Lidia Ravera è inoltre autrice di una sessantina di sceneggiature e di un gran
numero di articoli per varie testate (dall’Unità a Io donna, da MicroMega al
Fatto Quotidiano). Dal marzo 2013 è assessore alla Cultura e alle politiche
giovanili della Regione Lazio, all’interno della giunta di centrosinistra
guidata da Nicola Zingaretti • «La
prozia di suo padre, Camilla, aveva fondato il Pci. Politicamente, lei si
descrive così: “iscritta alla Fgci, movimentista e poi extraparlamentare e poi
femminista e poi sinistra Ds e poi Aprile e poi sinistra fuori dai Ds e poi
girotondina e poi madre costituente del Piddì, disposta a inghiottire dubbi e
critiche per far vincere almeno uno straccio di democrazia”» (Federico Raponi).

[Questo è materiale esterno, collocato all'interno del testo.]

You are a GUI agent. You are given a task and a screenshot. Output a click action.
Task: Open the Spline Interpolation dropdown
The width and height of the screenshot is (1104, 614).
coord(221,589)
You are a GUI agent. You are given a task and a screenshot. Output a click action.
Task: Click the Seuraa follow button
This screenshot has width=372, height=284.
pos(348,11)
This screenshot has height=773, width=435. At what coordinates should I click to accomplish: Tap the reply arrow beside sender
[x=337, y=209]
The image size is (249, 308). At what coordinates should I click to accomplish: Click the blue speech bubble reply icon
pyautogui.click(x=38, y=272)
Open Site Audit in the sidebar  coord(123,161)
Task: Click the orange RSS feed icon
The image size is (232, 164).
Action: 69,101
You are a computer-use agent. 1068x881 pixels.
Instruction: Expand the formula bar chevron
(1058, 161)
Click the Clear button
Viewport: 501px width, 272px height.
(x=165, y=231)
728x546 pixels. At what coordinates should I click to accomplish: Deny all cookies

Ferocemente antiberlusconiana (nel 2011 fu tra le promotrici del movimento «Se
non ora, quando?») e antirenziana della prima ora (nel novembre 2013, quando
Renzi era ancora sindaco di Firenze, esecrò la delibera istitutiva del
«cimitero dei non nati», destinato cioè alla sepoltura dei figli abortiti, da
lei definiti meri «grumi di materia») • Sposata con il regista e sceneggiatore Mimmo
Rafele, due figli, Nicola (a propria volta scrittore e sceneggiatore) e
Maddalena • «Mi ricordo
perfettamente di me stessa, avevo un giaccone blu da marinaio, i capelli lunghi
e sottili, occhi da sberle (belli, arroganti) e una voce possente. Gridavo nel
corteo: “Per i fascisti / non basta una sfilata: / prognosi, prognosi /
riservata”. Cordone, cordone, marciavamo abbarbicati. Sognando sangue. Mi
pento, mi vergogno, d’aver gridato. Come mi vergogno d’aver brindato alla morte
del commissario Calabresi. Non ero una sanguinaria. Ero superficiale. E
conformista. Mi vergogno della mia giovinezza conformista. Non ero cattiva, ero
oca. Pur sognandomi romanziera, a diciotto anni, diciannove, non facevo lo
sforzo di mettermi dal punto di vista degli altri».